The strategic analysis of auctions relies heavily on Harsanyi's most important work, on games with incomplete information, developed in the late 1960s. The "game" played in an auction is defined by more than just the auction's rules. The players' information plays a crucial role, since it determines the price they are willing to pay, and to some extent that is only known to themselves. Not only is this information relevant to a player, but also what the others know about that knowledge. (When you intend to buy a house, for example, you might prefer to conceal some of your enthusiasm from the seller.)

The game can only be analysed, however, reaching a conclusive recommendation for everyone, when all the information about it is fully known, including the uncertain parts about the players' "types", defined by their private information. Harsanyi resolved the intellectual muddle by adding an explicit "history" to a game that generates this uncertainty. With this modelling device, the game can be analysed consistently by classic game theory.

Harsanyi's invention is now a standard tool of "information economics". It broadened the use of game theory because, in real life, most people lack full knowledge about their opponents. Harsanyi's concepts and terminology are used so much that people tend to forget the struggle that led to them. In part, his great ideas were simple and clarifying, so that it is hard to identify why the problem was vexing in the first place.

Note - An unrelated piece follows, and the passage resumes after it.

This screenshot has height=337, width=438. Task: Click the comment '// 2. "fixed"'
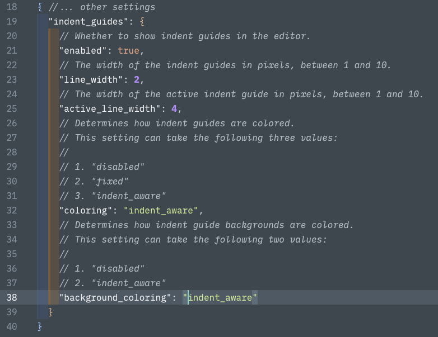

John von Neumann and Oskar Morgenstern, whose Theory of Games and Economic Behavior started the field in 1944, are long gone. Harsanyi's death, following a heart attack, marks the first major loss from the generation that started to build game theory from 1950 onwards. This group of pioneers met, remarkably intact, at a large game theory congress in Bilbao in July. Its prominent speakers included Nash and Selten, as well as Harsanyi's dissertation adviser Kenneth Arrow, also a Nobel prizewinner. Harsanyi himself, by then suffering from Alzheimer's disease, could not attend.

Harsanyi was born in Budapest in 1920, of Jewish origin. Studying pharmacology to work in his father's pharmacy helped him defer forced labour. He escaped the Nazis in 1944 by hiding in a Jesuit monastery. After a doctorate in philosophy in 1947 from Budapest University and a brief teaching appointment, he fled the increasingly Stalinist Hungary in 1950 to Australia with his wife-to-be, Anne Klauber.

Evening courses at Sydney University - he worked in a factory during the day - brought him an MA in Economics in 1953, and a lectureship in Brisbane followed. In 1956 he went to Stanford University on a Rockefeller fellowship, where he got his PhD in Economics in 1959. He briefly returned to Australia until he emigrated to the United States, where he settled as Professor of Business Administration and Economics at the University of California, Berkeley, in 1964, remaining there until his retirement in 1990.

John Charles Harsanyi, economist: born Budapest 29 May 1920; Professor of Business Administration and Economics, University of California, Berkeley 1964-90 (Emeritus); Nobel Prize in Economics 1994; married 1951 Anne Klauber (one son); died Berkeley, California 9 August 2000.